= Problem statement =
Locate every line in the rows below that contains the string "Instruction", and copy each one. Case counts.

[Stored entries]

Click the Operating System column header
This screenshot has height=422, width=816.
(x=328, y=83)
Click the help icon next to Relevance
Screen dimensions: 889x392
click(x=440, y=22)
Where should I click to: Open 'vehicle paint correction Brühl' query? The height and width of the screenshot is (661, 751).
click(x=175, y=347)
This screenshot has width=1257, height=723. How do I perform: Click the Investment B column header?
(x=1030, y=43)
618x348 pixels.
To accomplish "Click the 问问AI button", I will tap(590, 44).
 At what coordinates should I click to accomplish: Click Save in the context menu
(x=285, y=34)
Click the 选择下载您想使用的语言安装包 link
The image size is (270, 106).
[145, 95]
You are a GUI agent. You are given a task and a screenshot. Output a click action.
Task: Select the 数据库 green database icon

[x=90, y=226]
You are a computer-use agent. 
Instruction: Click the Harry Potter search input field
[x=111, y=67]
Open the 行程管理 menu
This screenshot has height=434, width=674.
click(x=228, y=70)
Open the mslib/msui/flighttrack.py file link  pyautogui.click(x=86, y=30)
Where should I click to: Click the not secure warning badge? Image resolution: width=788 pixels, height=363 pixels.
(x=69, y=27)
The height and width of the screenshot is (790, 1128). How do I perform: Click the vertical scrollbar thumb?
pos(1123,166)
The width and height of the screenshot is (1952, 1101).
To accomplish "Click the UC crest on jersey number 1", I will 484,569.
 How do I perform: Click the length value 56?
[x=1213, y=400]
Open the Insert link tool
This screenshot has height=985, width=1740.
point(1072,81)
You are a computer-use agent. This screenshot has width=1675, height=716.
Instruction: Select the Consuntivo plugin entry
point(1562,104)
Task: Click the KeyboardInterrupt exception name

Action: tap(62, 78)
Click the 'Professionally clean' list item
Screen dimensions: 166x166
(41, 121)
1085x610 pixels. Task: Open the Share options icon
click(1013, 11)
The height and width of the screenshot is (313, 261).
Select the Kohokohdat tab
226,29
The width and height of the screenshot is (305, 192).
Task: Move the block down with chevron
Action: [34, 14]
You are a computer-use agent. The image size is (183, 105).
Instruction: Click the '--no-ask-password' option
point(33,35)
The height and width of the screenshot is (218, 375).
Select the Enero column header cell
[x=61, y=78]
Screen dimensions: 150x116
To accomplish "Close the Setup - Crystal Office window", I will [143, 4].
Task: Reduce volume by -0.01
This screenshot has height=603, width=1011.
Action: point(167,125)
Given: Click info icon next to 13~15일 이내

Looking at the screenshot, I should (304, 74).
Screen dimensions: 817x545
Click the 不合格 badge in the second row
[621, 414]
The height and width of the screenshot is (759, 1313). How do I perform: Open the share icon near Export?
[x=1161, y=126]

= Output of the task =
Instruction: Click the Harry Potter search input field
Instruction: Select the Consuntivo plugin entry
Instruction: Click the '--no-ask-password' option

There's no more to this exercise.